E de quebra, se tiver um tempo, dar um passeio de barco ou saveiro pelas águas do Rio Paraguaçu em direção às pequenas localidades ribeirinhas, como Nagé e Coqueiros ou até mesmo ir à vizinha cidade de Cachoeira. Na volta um prato de maniçoba (espécie de feijoada com a folha da mandioca), uma cachaça ribeirinha, e muito samba.
Por isso, mesmo, estando em Salvador vale a pena dar uma esticadinha de pouco mais de uma hora para a cidade de Cachoeira em qualquer um dos dois (ou mais) entre 13 e 17 de agosto e conhecer mais um pouco dessa história e suas mulheres lindas e guerreiras.
A cidade é tombada pelo Instituto do Patrimônio Histórico e Artístico Nacional (IPHAN) e é formada por ruas calçadas com paralelepípedos , e cercada por casarios coloniais que ainda guardam as riquezas dos séculos XVIII e XIX.
Cachoeira também é considerada um símbolo da luta pela Independência da Bahia, em 02 de julho de 1823, e anualmente é transformada na capital do Estado.
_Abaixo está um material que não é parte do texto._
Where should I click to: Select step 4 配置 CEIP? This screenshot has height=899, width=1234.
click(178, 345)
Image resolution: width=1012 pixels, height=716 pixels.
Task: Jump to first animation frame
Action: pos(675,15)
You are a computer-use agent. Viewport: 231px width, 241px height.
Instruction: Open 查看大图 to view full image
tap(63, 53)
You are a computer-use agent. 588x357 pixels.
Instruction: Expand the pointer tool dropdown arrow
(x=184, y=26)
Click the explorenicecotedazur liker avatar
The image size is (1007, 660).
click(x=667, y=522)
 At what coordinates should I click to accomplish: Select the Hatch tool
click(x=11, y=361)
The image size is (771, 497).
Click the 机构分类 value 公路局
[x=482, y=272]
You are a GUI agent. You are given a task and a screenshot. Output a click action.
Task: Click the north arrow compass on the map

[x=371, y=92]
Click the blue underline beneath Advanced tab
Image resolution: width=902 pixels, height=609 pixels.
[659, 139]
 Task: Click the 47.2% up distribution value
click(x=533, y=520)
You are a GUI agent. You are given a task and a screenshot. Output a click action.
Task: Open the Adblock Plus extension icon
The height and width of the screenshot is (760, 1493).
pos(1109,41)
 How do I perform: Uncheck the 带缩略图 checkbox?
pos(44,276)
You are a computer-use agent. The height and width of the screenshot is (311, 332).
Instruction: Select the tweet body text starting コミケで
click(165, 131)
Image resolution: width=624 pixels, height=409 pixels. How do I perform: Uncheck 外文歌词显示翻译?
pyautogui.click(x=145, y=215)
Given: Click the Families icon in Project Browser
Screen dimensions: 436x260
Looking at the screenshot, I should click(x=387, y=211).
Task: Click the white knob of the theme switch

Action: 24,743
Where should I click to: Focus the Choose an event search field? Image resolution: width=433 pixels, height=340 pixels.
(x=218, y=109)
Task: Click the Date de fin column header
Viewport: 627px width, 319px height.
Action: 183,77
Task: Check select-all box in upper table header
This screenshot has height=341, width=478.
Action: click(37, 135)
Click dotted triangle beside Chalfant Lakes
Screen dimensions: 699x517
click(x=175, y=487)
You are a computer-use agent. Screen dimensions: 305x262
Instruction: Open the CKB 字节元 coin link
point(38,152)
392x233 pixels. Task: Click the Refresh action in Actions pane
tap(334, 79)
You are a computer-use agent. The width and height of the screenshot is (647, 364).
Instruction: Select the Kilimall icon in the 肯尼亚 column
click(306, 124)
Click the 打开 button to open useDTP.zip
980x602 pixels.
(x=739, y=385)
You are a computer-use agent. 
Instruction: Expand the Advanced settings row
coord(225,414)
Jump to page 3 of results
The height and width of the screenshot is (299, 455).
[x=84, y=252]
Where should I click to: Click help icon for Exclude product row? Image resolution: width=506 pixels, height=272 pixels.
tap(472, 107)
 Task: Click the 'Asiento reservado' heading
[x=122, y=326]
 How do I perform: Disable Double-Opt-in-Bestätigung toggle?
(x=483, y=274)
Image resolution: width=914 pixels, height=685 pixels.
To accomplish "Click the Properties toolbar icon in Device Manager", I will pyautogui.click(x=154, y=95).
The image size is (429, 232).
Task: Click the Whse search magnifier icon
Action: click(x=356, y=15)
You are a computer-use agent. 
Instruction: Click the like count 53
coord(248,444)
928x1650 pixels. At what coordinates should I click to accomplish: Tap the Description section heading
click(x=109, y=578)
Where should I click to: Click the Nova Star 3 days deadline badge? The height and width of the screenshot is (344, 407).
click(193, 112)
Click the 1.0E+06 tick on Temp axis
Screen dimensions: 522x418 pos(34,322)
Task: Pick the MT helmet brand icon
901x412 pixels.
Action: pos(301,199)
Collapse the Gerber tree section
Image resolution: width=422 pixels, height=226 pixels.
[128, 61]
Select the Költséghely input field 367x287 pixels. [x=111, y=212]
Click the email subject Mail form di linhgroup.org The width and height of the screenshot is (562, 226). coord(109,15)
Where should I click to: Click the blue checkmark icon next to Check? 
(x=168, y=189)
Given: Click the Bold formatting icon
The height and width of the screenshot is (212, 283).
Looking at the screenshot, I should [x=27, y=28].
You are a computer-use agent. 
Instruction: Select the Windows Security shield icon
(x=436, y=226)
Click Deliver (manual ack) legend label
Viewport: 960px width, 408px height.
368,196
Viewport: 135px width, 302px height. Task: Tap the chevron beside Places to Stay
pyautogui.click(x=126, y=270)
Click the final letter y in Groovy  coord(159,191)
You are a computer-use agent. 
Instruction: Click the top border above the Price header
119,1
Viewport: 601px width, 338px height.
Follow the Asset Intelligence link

É ligada à vizinha e cidade-irmã de São Felix, pela ponte rodo- ferroviária D. Pedro II. A ponte, de 365 metros, foi construída em julho de 1885 e passa sobre o Rio Paraguaçu.
A festa – Um dos principais momentos da festa da Boa Morte acontece logo no primeiro dia, quando as integrantes da irmandade (só mulheres negras), em vez do preto, se vestem de branco para reverenciar as irmãs falecidas. Elas saem em procissão carregando a imagem postada sobre um andor rumo a Igreja Matriz de Nossa Senhora do Rosário.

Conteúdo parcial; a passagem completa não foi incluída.